Records for the task:

+ + + + +

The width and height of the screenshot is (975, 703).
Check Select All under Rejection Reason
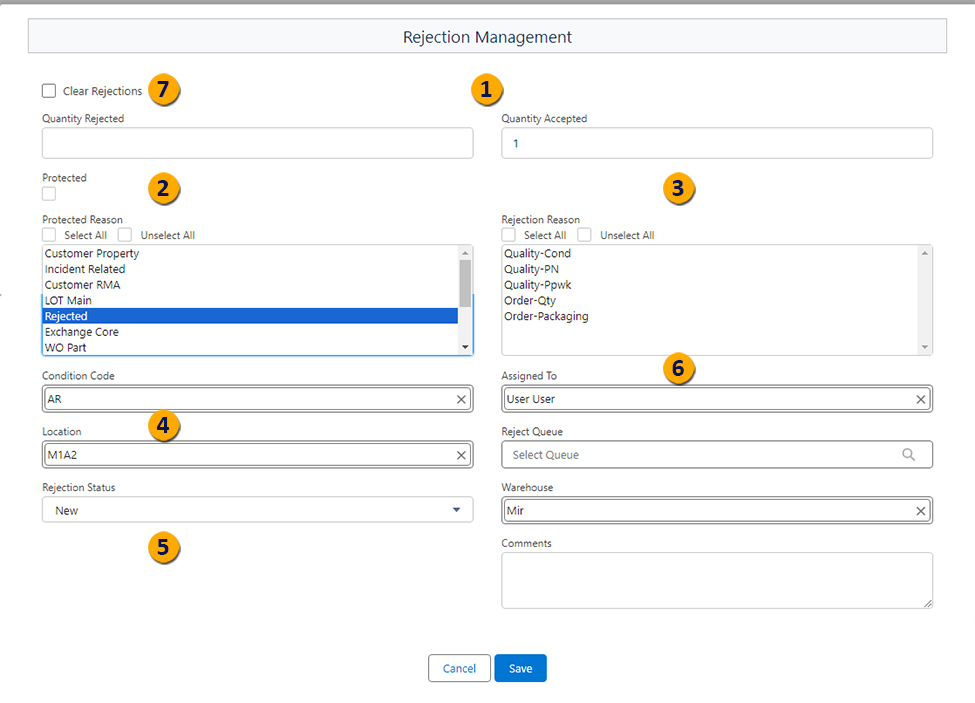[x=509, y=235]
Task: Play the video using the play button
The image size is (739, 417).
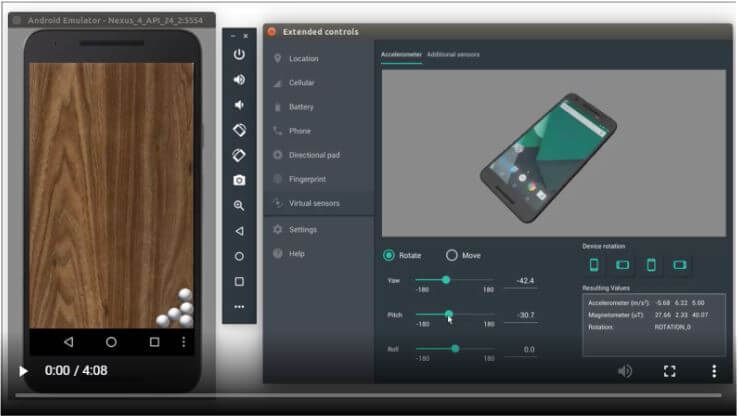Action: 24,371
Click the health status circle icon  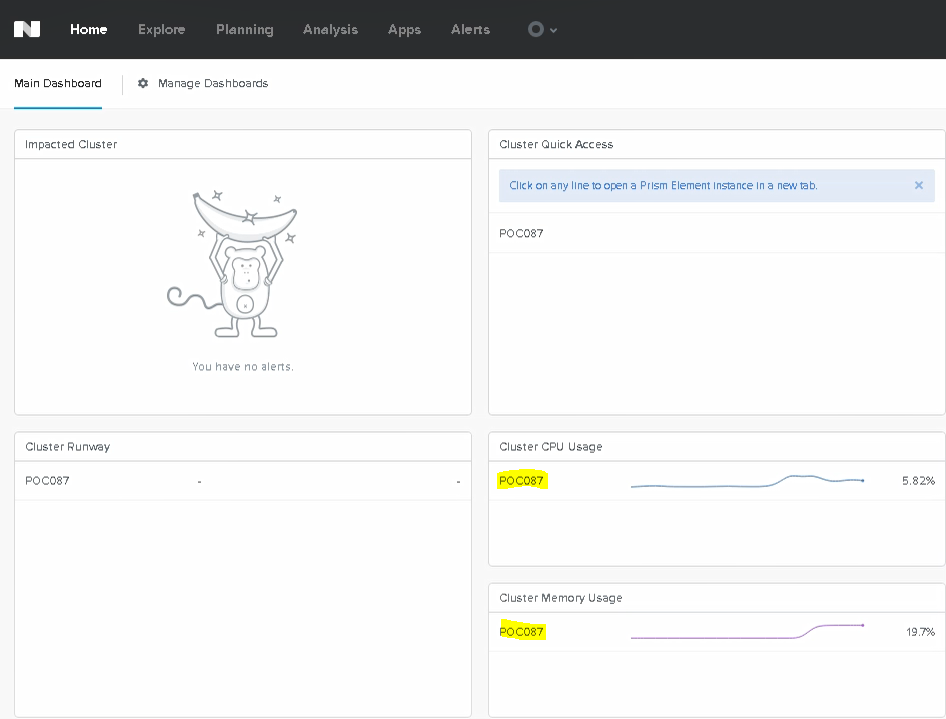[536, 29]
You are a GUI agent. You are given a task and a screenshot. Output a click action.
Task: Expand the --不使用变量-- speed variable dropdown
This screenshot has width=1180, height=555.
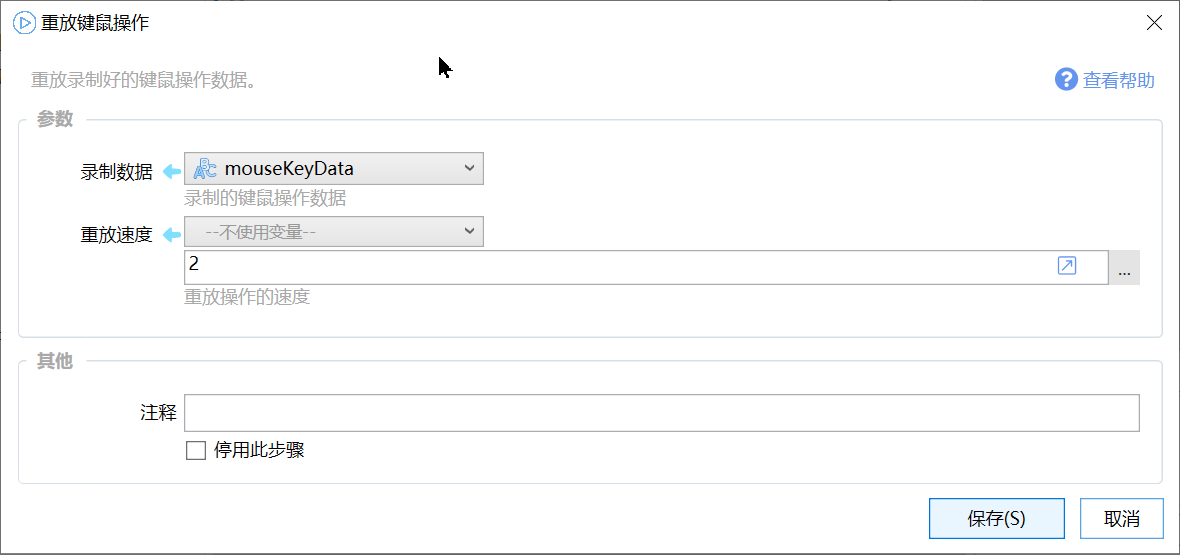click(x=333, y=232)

+ + + + +

Copy exactly the lines that begin at the one containing "Task: Expand the" and end at the last line of the records, both included, omitting the pictures.

Task: Expand the --不使用变量-- speed variable dropdown
This screenshot has width=1180, height=555.
click(x=333, y=232)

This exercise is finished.